**Required tasks:**
**A)** In the Ubuntu installation tutorial, change "CD" to "DVD" in the section starting at "Grab the CD" and ending at "about this later)", and write out that section.
**B)** Write what comes next in the Ubuntu installation tutorial, following its last sentence.

**Source passage:**
Giving Linux for a spin the first time - Part 3

After a break from this series, I'm back for part 3 of this tutorial. Today I'm going to be showing you, step-by-step, with screenshots, how to install the latest version of Ubuntu (6.10, Edgy Eft) alongside Windows XP on your computer.

Unlike some tutorials, it's not necessary to have read Parts 1 and 2, but you can if you want as they've got some good background material and could help you a bit.

Grab the CD image if you haven't already. Go to this page and click a download location near to you. If you're having trouble getting a copy of Ubuntu or burning it to a CD, check out Part 1 of this tutorial for more help (we're now using 6.10 instead of 6.06, but your results should be the same).

So let's get started.

What you'll need

Here's what you'll need, followed by what I'm using:

  • A computer running any recent version of Windows
  • At least 192 MB RAM (for Ubuntu's installer)
  • At least 5 GB of free, unallocated space on your hard drive (we'll talk more about this later)
  • Good backups of your current system should anything go wrong

My setup

  • A computer running Windows XP
  • 256 MB RAM
  • 10 GB of unallocated space

First steps

First of all, let's go back over that 'unallocated' space thing again. In order to install Ubuntu, it needs its own space independent of Windows to store the OS and your documents. It needs its own partitions (think of them as slices of your disk) to do this.

Normally, most people's computers simply have one great big partition with Windows on it (Windows calls it the C drive). In this tutorial, I'm going to assume you've already freed up at least 5 GB of space for Ubuntu and set it as 'unallocated space' (that means there are no partitions set up in that space, because we'll let Ubuntu's installer manage that).

(Records in a dataset)

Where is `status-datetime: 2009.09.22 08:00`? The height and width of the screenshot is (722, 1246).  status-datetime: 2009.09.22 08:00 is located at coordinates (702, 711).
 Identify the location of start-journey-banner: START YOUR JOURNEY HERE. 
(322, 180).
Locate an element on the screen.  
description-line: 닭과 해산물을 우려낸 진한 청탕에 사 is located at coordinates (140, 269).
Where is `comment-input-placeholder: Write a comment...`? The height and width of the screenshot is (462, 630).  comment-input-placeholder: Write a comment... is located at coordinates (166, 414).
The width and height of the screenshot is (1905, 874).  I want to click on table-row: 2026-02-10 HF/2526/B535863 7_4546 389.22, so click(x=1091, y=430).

**Answers provided:**
**A)**
Grab the DVD image if you haven't already. Go to this page and click a download location near to you. If you're having trouble getting a copy of Ubuntu or burning it to a DVD, check out Part 1 of this tutorial for more help (we're now using 6.10 instead of 6.06, but your results should be the same).

So let's get started.

What you'll need

Here's what you'll need, followed by what I'm using:

  • A computer running any recent version of Windows
  • At least 192 MB RAM (for Ubuntu's installer)
  • At least 5 GB of free, unallocated space on your hard drive (we'll talk more about this later)

**B)**
You can use software like Partition Magic to shrink down your Windows partition to make some unallocated space, but that's a whole tutorial in itself. If you haven't installed Windows yet, do that now and when the installer asks you how big to make the Windows partition, answer a number of megabytes that won't fill the whole disk.

(For example, here I've chosen 10000 MB, roughly 10 GB, out of my 20 GB hard drive:

Windows Setup


Right. If you think you've got the necessary unallocated space, then we can continue. Get yourself booted into Windows on your computer and log in to an administrator account.

Click on Start > Run and type compmgmt.msc and click OK.

Run dialogue box

Choose the Disk Management option on the left pane and you'll see something like this:

Computer Management

If you've got that black 'unallocated' space like I have (your disk might look slighty different, don't worry), then you're all set to go!

Installing Ubuntu

Installing Ubuntu is really easy. Once you've got your partitions set up properly so there is unallocated space, that really is the hard bit out of the way.

Pop in the Ubuntu CD and restart your computer. If your computer isn't set up to boot from CD, (most are) then you'll need to change that setting now.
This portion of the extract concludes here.